Output exactly what appears from the line containing "Click the Components plug icon" to the end of the data below, and nothing more.

****************

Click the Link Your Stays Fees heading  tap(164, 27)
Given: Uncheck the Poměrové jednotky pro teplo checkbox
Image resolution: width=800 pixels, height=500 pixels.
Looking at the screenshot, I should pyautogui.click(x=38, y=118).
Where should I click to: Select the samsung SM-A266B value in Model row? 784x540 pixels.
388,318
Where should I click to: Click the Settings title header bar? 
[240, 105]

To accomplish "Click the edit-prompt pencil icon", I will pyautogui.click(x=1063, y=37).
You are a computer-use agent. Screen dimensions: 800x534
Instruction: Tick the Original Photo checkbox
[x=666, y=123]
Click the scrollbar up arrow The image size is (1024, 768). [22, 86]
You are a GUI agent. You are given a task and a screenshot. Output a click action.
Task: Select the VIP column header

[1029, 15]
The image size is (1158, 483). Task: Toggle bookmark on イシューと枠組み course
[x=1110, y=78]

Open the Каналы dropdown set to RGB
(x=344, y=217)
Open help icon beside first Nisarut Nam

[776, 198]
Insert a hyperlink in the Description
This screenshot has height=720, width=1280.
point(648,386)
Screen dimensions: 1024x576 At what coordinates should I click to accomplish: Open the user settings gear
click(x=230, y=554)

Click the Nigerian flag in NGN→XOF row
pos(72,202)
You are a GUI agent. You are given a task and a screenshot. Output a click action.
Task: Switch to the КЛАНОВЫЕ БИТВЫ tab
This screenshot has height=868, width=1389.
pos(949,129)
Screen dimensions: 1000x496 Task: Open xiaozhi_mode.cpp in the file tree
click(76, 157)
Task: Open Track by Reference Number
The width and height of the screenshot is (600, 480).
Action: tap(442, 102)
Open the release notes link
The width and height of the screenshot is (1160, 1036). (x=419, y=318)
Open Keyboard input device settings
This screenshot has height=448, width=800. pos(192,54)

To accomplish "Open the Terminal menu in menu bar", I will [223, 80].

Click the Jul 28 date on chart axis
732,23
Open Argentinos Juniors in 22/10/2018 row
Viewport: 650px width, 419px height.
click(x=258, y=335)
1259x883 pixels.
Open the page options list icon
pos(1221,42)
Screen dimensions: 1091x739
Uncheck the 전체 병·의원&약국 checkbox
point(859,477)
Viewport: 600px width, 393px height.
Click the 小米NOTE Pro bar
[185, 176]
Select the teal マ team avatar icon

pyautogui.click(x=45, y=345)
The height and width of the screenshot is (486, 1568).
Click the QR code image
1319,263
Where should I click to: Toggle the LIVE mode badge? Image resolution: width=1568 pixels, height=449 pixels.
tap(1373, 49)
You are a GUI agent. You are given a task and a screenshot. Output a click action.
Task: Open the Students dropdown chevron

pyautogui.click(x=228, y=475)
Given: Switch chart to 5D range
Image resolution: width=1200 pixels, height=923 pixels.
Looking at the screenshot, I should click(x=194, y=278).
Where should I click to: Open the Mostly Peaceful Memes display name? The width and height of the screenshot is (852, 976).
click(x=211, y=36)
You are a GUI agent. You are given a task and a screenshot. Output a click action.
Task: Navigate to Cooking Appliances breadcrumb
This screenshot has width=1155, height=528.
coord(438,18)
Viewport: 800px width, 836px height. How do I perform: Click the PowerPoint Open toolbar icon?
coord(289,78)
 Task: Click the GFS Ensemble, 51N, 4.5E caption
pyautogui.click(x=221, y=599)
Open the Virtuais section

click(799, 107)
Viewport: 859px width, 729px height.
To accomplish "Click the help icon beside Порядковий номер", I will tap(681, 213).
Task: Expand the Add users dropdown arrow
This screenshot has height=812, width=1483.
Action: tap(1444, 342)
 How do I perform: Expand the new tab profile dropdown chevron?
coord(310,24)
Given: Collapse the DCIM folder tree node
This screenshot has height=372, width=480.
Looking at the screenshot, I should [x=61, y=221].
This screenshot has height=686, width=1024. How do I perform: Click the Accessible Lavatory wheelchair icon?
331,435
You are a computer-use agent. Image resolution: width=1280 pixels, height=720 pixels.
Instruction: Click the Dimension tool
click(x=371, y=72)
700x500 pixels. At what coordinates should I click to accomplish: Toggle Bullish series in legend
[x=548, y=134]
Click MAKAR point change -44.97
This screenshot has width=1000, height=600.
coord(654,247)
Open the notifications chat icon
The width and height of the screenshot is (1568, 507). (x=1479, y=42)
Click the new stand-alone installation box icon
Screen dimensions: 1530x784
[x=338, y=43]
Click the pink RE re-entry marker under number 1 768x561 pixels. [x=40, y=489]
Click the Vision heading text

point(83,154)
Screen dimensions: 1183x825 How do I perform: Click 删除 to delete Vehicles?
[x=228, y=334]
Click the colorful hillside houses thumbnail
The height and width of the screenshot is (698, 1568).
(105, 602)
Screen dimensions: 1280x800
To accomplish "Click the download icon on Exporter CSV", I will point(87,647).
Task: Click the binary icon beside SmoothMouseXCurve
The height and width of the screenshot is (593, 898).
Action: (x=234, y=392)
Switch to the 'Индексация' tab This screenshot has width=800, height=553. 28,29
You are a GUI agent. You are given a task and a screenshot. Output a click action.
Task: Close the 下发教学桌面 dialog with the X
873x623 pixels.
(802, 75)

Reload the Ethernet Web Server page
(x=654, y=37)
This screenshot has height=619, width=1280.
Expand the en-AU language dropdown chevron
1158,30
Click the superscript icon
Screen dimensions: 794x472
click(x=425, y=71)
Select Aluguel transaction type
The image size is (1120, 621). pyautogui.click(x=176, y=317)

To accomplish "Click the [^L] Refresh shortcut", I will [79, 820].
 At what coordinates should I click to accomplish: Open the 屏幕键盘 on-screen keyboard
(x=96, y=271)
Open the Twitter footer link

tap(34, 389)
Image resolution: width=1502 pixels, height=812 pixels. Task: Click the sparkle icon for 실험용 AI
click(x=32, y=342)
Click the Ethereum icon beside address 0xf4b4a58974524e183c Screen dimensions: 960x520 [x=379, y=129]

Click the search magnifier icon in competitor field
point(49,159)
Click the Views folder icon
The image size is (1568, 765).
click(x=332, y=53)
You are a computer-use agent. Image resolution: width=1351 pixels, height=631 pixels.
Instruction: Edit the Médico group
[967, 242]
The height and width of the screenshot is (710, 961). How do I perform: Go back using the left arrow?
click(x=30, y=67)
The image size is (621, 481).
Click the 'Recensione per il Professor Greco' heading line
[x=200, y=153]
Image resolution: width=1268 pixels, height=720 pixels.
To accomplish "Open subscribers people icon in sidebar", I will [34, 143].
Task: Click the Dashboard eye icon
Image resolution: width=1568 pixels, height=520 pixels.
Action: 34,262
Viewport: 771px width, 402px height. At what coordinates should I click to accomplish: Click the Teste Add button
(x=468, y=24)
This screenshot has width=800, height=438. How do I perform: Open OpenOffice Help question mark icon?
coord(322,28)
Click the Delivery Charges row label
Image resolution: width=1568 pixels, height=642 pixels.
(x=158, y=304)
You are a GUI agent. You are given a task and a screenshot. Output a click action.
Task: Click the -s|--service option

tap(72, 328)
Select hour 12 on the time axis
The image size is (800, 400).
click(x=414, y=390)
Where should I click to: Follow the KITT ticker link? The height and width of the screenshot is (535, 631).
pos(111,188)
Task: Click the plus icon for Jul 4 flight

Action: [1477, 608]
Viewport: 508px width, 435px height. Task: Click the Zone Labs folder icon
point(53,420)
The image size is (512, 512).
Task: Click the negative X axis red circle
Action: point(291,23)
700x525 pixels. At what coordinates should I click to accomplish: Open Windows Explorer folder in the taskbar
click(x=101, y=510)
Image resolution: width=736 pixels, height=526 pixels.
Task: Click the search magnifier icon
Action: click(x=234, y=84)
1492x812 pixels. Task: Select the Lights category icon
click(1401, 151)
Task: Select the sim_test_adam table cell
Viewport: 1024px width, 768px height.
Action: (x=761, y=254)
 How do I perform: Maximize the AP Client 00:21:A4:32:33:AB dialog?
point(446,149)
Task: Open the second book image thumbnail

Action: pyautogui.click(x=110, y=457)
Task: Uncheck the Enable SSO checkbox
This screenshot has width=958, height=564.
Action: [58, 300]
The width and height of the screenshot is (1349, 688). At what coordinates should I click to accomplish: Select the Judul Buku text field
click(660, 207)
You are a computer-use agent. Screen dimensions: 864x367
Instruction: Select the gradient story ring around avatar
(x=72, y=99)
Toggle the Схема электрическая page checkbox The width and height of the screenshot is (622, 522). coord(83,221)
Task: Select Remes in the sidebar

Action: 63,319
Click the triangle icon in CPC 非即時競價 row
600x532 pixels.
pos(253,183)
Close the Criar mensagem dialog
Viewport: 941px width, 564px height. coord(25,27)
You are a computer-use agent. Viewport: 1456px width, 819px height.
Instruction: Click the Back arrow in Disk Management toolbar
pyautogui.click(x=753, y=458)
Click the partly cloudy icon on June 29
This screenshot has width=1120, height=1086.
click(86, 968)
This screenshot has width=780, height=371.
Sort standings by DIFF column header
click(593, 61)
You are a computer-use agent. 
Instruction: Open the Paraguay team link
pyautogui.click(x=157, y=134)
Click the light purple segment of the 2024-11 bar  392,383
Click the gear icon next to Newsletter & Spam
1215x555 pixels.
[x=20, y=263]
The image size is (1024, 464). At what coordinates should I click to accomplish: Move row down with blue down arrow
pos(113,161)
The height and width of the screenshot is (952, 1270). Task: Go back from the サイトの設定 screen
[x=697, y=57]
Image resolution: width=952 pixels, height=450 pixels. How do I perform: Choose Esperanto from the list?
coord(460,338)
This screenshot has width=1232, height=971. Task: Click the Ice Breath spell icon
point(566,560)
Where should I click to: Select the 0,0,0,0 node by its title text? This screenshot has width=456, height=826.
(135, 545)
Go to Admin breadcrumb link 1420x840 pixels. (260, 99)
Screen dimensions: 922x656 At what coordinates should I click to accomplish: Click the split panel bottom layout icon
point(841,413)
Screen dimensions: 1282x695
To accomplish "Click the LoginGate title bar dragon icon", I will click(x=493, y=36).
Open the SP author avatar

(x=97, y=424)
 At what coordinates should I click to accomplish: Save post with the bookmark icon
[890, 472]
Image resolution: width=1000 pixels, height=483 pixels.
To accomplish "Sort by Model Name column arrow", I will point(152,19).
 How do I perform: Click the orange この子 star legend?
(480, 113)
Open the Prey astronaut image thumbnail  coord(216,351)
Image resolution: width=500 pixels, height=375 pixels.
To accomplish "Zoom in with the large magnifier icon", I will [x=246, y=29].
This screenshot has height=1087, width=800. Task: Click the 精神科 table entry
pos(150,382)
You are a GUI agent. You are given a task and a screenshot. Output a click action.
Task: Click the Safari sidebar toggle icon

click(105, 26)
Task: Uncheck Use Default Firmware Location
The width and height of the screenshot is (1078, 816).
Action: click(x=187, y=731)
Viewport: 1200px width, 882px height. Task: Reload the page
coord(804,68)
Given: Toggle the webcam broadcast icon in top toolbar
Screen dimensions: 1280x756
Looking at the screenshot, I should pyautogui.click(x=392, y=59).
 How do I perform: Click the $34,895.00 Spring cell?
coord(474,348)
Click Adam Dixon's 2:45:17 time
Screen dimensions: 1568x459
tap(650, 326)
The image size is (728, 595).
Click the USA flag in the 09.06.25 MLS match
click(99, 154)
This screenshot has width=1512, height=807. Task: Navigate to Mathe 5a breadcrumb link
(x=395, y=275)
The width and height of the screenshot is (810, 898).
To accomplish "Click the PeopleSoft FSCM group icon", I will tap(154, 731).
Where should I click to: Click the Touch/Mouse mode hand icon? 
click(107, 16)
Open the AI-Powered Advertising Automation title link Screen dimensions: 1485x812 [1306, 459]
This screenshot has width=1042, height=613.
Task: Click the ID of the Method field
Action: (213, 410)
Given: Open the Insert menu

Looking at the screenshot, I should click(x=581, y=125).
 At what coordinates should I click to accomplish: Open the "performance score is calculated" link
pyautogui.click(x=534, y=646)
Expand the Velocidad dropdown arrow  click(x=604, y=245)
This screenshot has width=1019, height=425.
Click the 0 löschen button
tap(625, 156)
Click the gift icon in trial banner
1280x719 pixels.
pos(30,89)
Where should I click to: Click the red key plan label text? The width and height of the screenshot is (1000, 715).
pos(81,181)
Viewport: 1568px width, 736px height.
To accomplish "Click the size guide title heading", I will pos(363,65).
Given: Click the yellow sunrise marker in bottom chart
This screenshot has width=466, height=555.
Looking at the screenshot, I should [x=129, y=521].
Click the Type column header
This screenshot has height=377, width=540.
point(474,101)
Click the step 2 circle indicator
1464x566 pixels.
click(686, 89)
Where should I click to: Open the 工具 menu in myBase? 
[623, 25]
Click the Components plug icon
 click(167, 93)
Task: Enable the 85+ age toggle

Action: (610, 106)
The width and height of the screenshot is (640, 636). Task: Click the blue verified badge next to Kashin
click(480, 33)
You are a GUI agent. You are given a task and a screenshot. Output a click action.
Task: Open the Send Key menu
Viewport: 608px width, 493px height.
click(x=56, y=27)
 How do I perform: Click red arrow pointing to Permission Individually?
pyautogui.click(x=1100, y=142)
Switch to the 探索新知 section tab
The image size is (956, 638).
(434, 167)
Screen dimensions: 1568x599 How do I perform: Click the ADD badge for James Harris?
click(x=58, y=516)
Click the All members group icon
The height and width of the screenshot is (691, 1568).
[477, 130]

****************

● **Response to this exercise**
Click the Components plug icon
 click(167, 93)
Task: Enable the 85+ age toggle

Action: (610, 106)
The width and height of the screenshot is (640, 636). Task: Click the blue verified badge next to Kashin
click(480, 33)
You are a GUI agent. You are given a task and a screenshot. Output a click action.
Task: Open the Send Key menu
Viewport: 608px width, 493px height.
click(x=56, y=27)
 How do I perform: Click red arrow pointing to Permission Individually?
pyautogui.click(x=1100, y=142)
Switch to the 探索新知 section tab
The image size is (956, 638).
(434, 167)
Screen dimensions: 1568x599 How do I perform: Click the ADD badge for James Harris?
click(x=58, y=516)
Click the All members group icon
The height and width of the screenshot is (691, 1568).
[477, 130]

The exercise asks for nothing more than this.